Certainly, in such a society as described above, there will be people who are capable of figuring out what is wrong to some extent, and to begin to try to apply their abilities to right the widespread social injustice. They may approach the problem from the point of view of legislative reforms, or from the point of view of religious moral revival, or disseminating accurate psychological knowledge about the nature of the problem among the masses. Elimination of social injustice and revival of morals and education level of the society could deprive a pathocracy of any chance to take over. And so, such reformers and moralists must be consistently neutralized by various means. If they can't be bought or co-opted, they will be defamed and their character assassinated. The most dangerous among them will be murdered by various set-ups so that the blame never falls on the deviants.

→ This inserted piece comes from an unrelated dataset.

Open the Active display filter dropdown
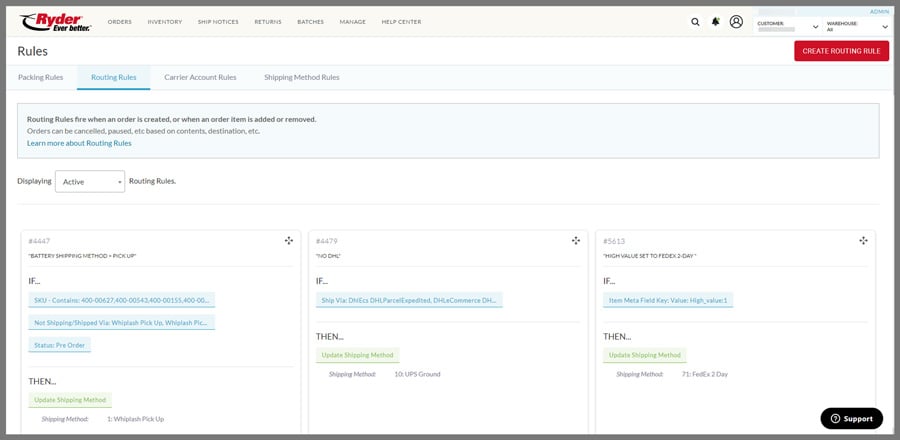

The one hopeful scenario outlined in the above article by Richard Cook (abolishing the current Federal Reserve system, rebuilding industrial and public infrastructure and assuring adequate incomes), could only happen when normal humanity (those with potential consciences) gains a true understanding of what it is up against: the pathocracy or psychopaths who rule. When that happens, steps can be taken to limit the damage the psychopaths can do, but until that happens, we will be helpless. As Knight-Jadczyk concludes:
There are only two things that can bring a psychopath under submission: 1) a bigger psychopath; 2) the non-violent, absolute refusal of all others to submit to their controls no matter the consequences. If every single normal person in the U.S. (and elsewhere) simply sat down and refused to lift a hand to further one single aim of the psychopathic agenda, en masse, if people refused to pay taxes, if soldiers refused to fight, if government workers and corporate drones refused to go to work, if doctors refused to treat psychopathic elites and their families, the whole system would grind to a screeching halt.
But that can only happen if the masses of people KNOW about psychopathy in all its horrible details. Only if they know that they are dealing with creatures that really aren't human can they have the understanding of what they must do. And only when they get miserable enough that the misery that the psychopath will inflict on them in the beginning of their resistance pales in comparison, will they have the will to do this. That, or the understanding of the world the psychopaths are creating for their children in which case love for the future of humanity will motivate them to resist.